В конце этого акта менеджер схватил руку Зельмы и говорил о ее успехе как о несомненном. Она поблагодарила его с отсутствующим видом и тоскливо огляделась. Конечно, ее муж должен был быть первым, кто доставит ей радость. Но он не вышел вперед. Она отступила в свою гримерную и ждала его тщетно, пока не узнала, что он на сцене, где она в следующий раз встретила его в великой тюремной сцене.

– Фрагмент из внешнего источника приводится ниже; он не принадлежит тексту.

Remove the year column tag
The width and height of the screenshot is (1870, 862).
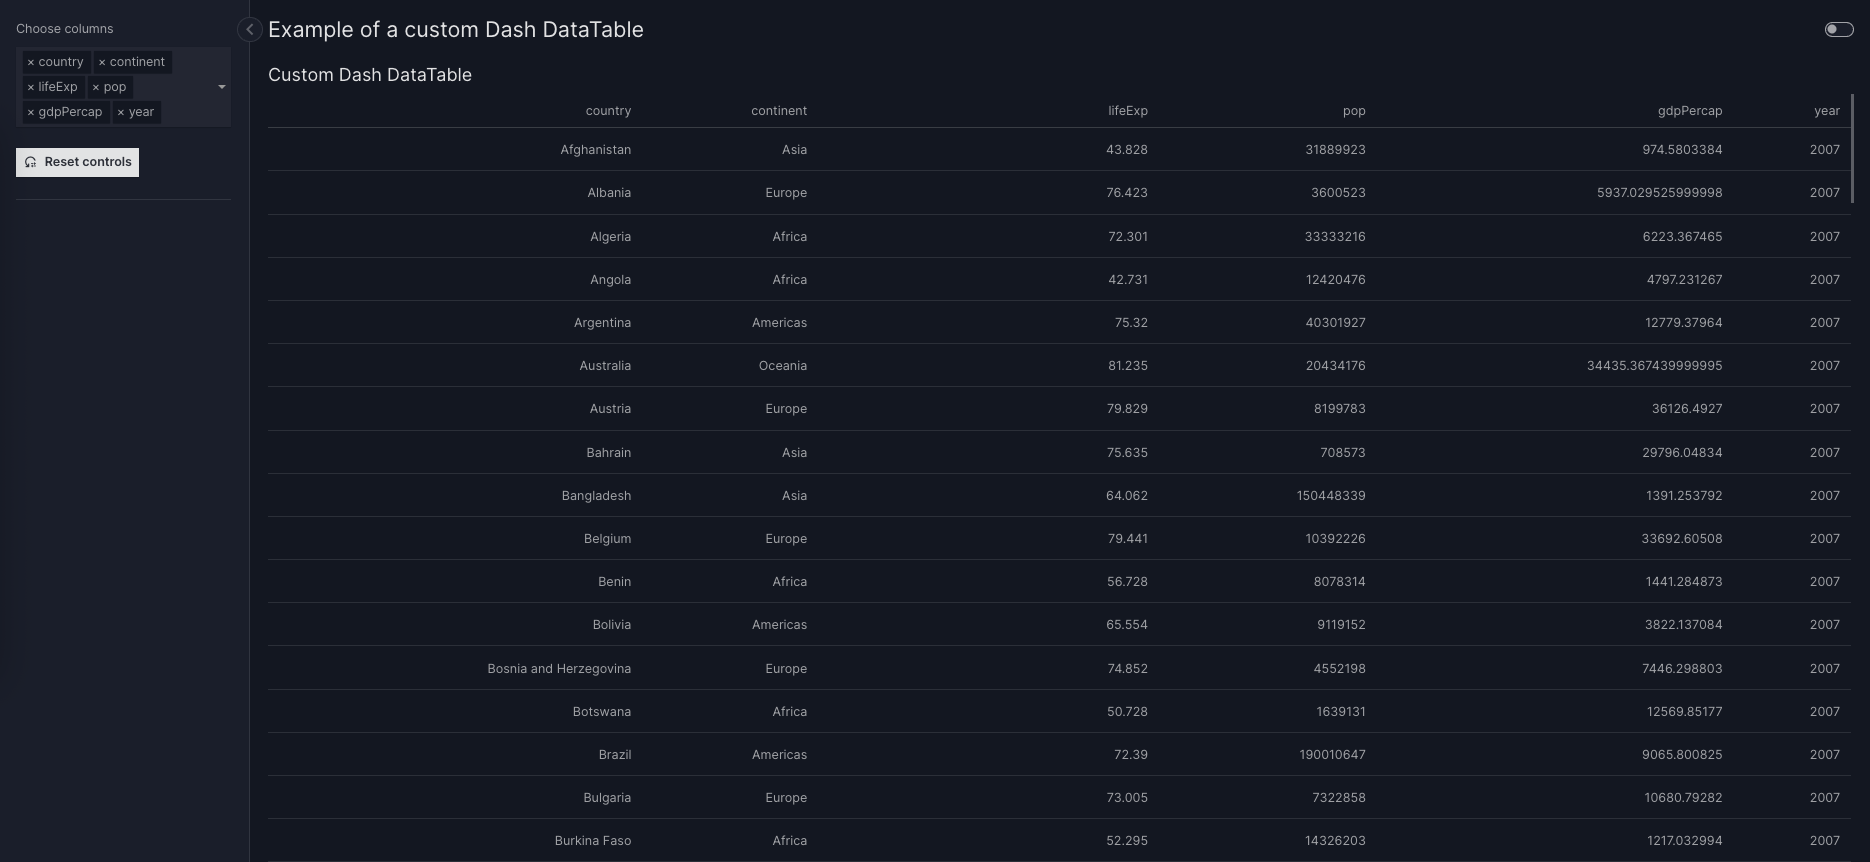coord(121,112)
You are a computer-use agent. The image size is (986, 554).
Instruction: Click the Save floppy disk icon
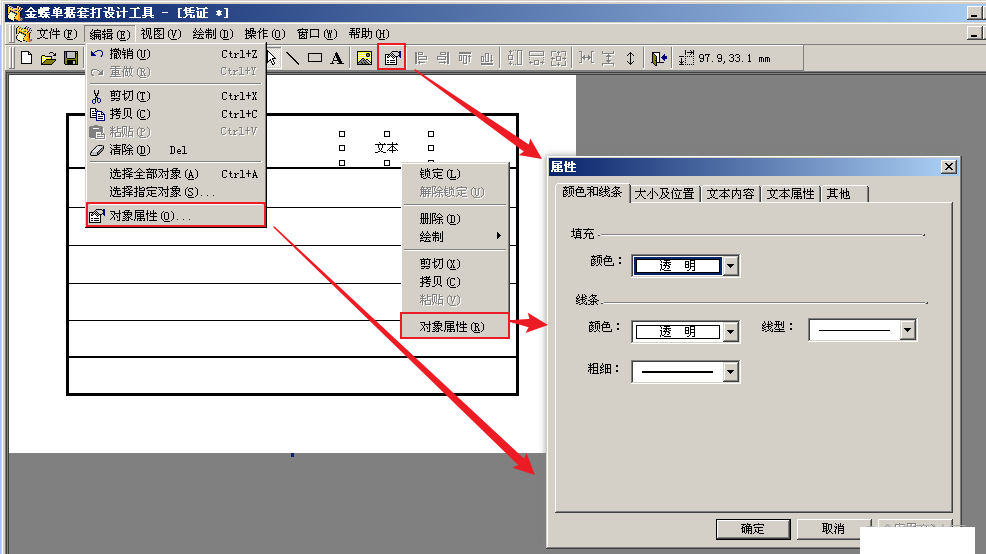70,58
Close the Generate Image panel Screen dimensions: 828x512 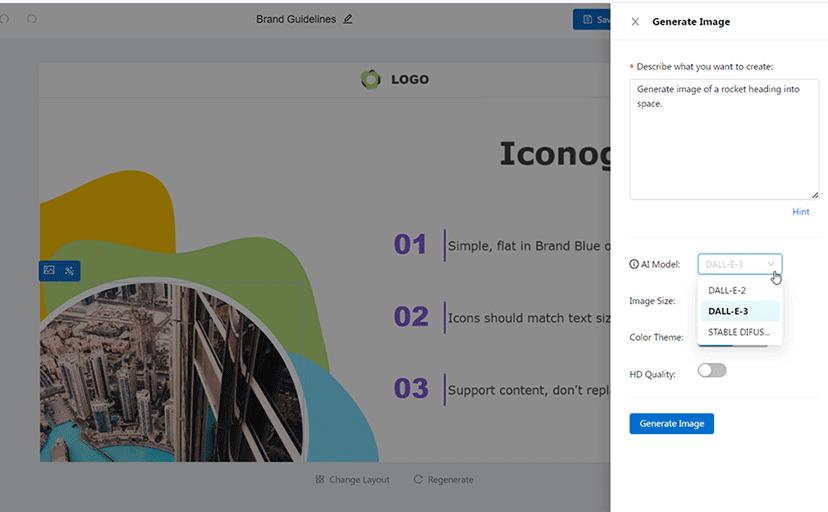click(635, 21)
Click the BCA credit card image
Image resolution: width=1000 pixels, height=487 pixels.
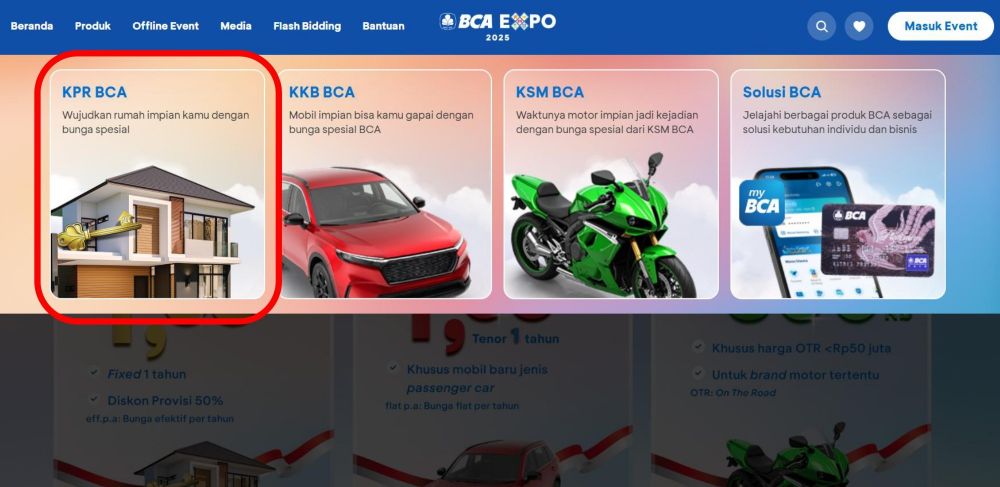(878, 240)
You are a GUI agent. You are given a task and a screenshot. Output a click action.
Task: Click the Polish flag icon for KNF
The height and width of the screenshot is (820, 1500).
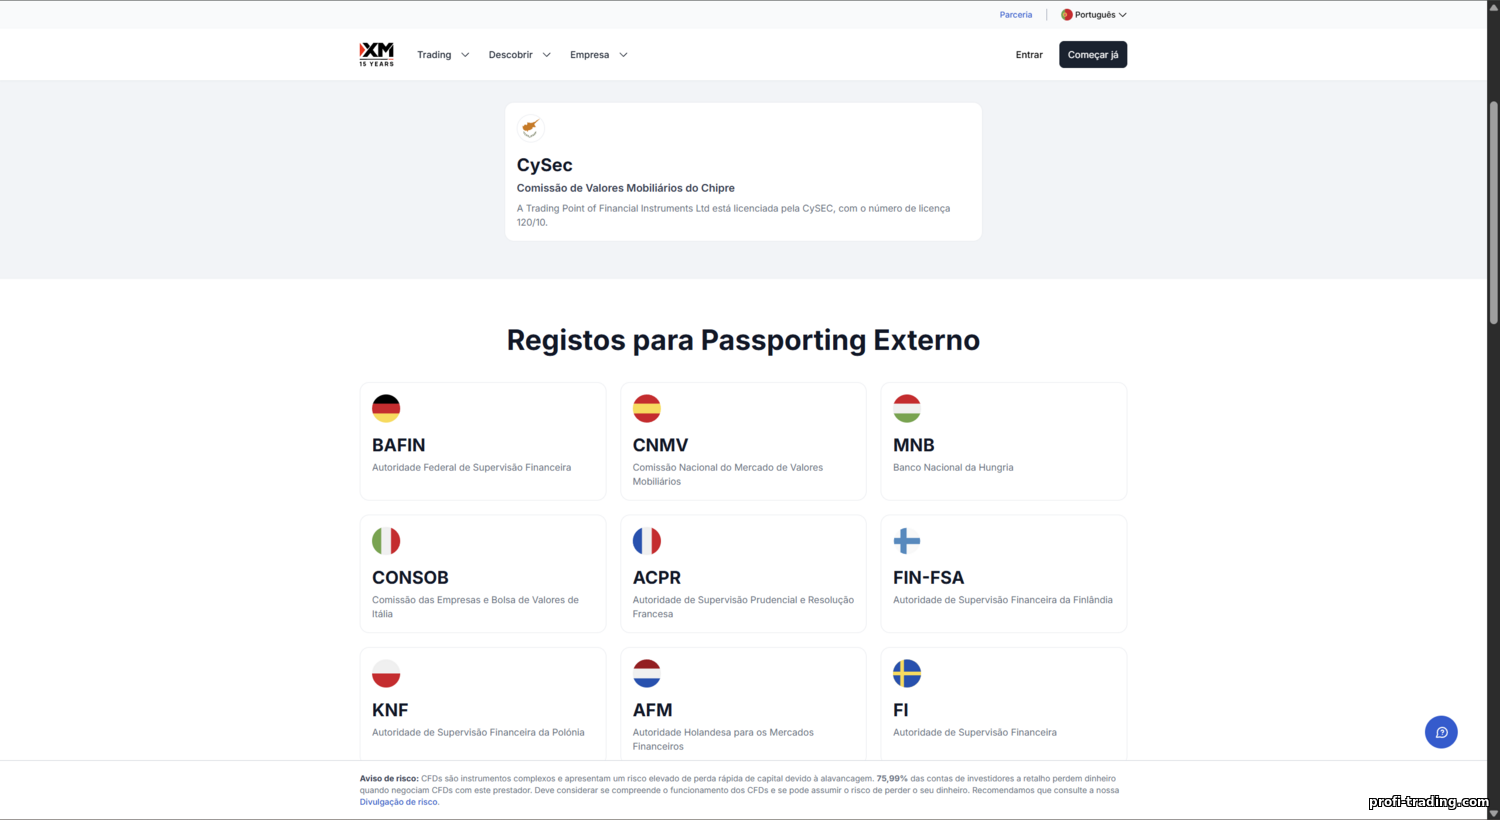(x=386, y=673)
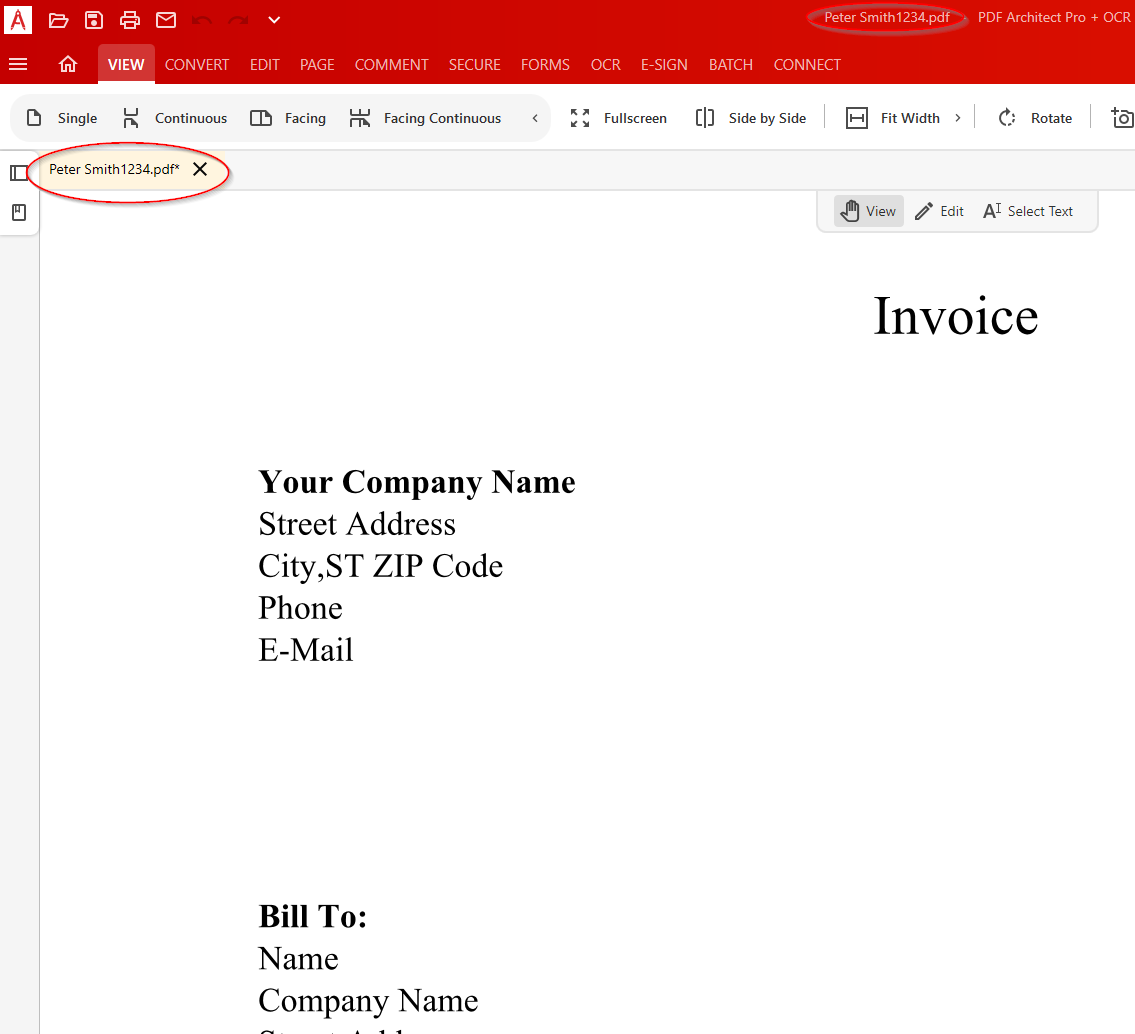The width and height of the screenshot is (1135, 1034).
Task: Switch to Continuous page view
Action: pos(175,117)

В этой сцене некоторая горечь чувств — первые острые муки ревности — придала, бессознательно для нее самой, ужасную жизненность и реальность ее игре. Она наполнила сцену электрической атмосферой своего гения. Восковая Альмерия, которая должна была уйти, как она вошла, получила удар от этого и стояла на мгновение остолбенев. Даже Осмин разгорелся из своей каменной холодности и смотрел с благоговением и нескрываемым восхищением на это новое откровение того странного, глубокого существа, которое он называл «женой». Она, еще недавно застенчивая лесная нимфа, крадущаяся к его объятиям, — теперь разгневанная богиня, пылающая перед ним, призывающая на него молнии Олимпа, и весь мир видит, как он съеживается и сморщивается в ничто! И всю эту силу и страсть, превосходящую его предельный предел искусства, перелетающую его самые дикие стремления, он ухаживал, ласкал и защищал! Сначала он был ошеломлен изумлением; он едва ли мог быть более таковым, если бы вулкан прорвался через его очаг; но вскоре, под яростной бурей насмешек и упреков Зары, угрюмая ярость овладела им. Он не мог отделить актрису от жены — и жена казалась в открытом, нелояльном восстании. Каждый взрыв аплодисментов аудитории был оскорблением для него; и он чувствовал безумное желание противостоять, бросить вызов им всем, утвердить право хозяина над этой неистовой женщиной, схватить ее за руку и утащить со сцены на их глазах!